(Excerpted text begins)

Increased grocery store sales that resulted as consumers began cooking more at home offset decline in restaurant trade
The wild rodeo of beef demand in 2020 appears to be over, at least in the United States.
While many table-service restaurants have closed or offer limited service due to pandemic restrictions, the total impact on beef demand has been minor because supermarkets increased their sales based on consumers’ need to buy food and cook more at home.
“In total, the impact appears to have been practically zero, believe it or not. That’s what the statistics are telling us,” said Kevin Bost, an analyst with U.S.-based Procurement Strategies Inc.
The impact of market changes due to COVID were most severe in the early days of the pandemic up to July, Bost told a Jan. 27 webinar organized by J.S. Ferraro, a meat and livestock market analysis firm.
That’s when slaughter plant closures and slowdowns affected supply. But by the second half of the year, U.S. demand for some beef cuts has increased to more than cover loss in demand from the restaurant sector.
Various choice steaks proved popular at the meat counter, said Bost. The big market loser was ground beef, a staple in many restaurant offerings. Though fast-food franchises use a lot of hamburger, demand overall remains weak compared to pre-COVID numbers, Bost said.

(Excerpted text ends)

### Exercise
Return the passage of the text on beef demand from "The impact of" to "numbers, Bost said.", copied word for word. The data has nothing to do with the text on beef demand.

(Dataset excerpt begins)

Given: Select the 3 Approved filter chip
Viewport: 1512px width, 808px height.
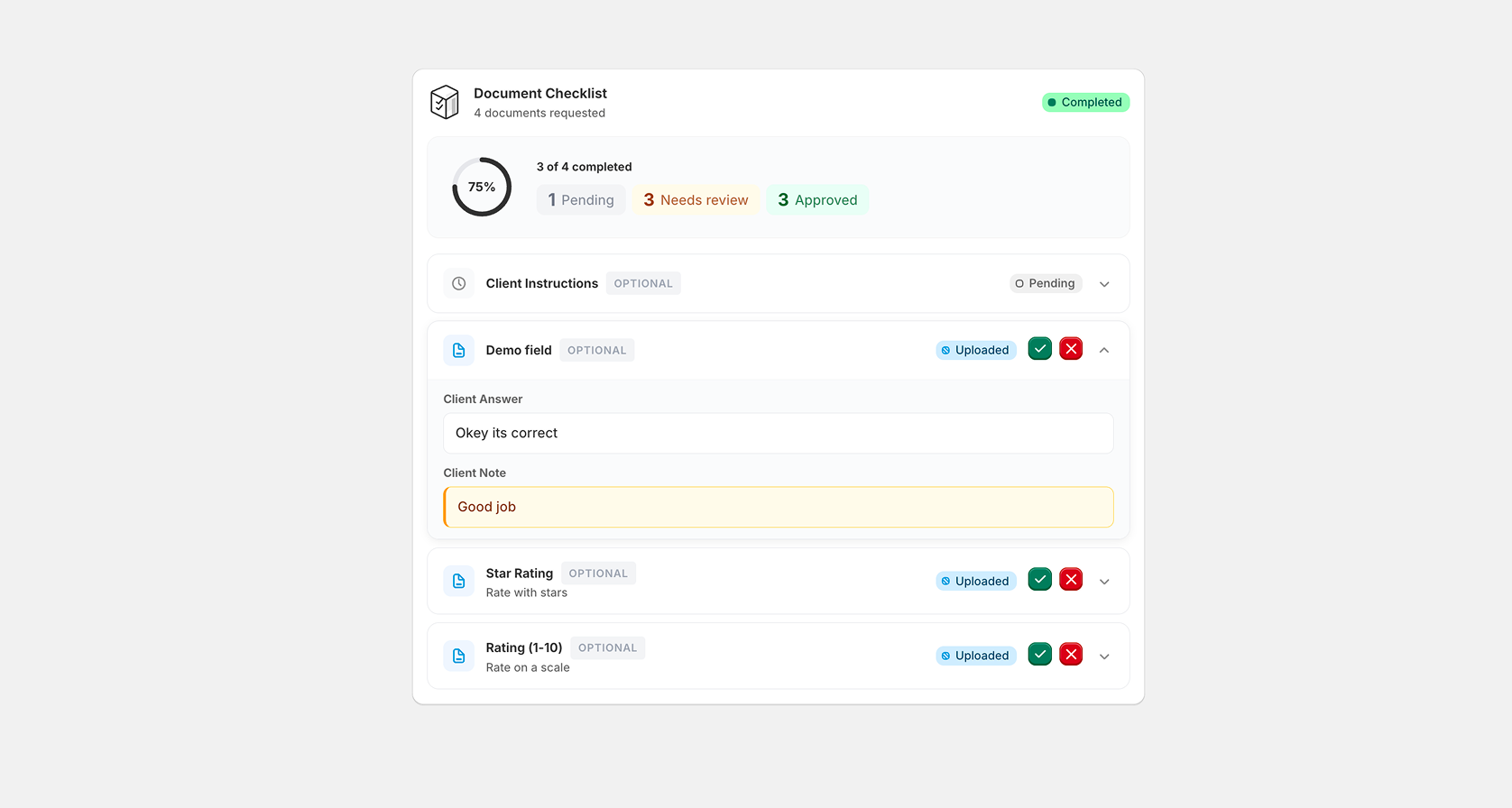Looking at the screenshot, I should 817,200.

(Dataset excerpt ends)

### Solved exercise
The impact of market changes due to COVID were most severe in the early days of the pandemic up to July, Bost told a Jan. 27 webinar organized by J.S. Ferraro, a meat and livestock market analysis firm.
That’s when slaughter plant closures and slowdowns affected supply. But by the second half of the year, U.S. demand for some beef cuts has increased to more than cover loss in demand from the restaurant sector.
Various choice steaks proved popular at the meat counter, said Bost. The big market loser was ground beef, a staple in many restaurant offerings. Though fast-food franchises use a lot of hamburger, demand overall remains weak compared to pre-COVID numbers, Bost said.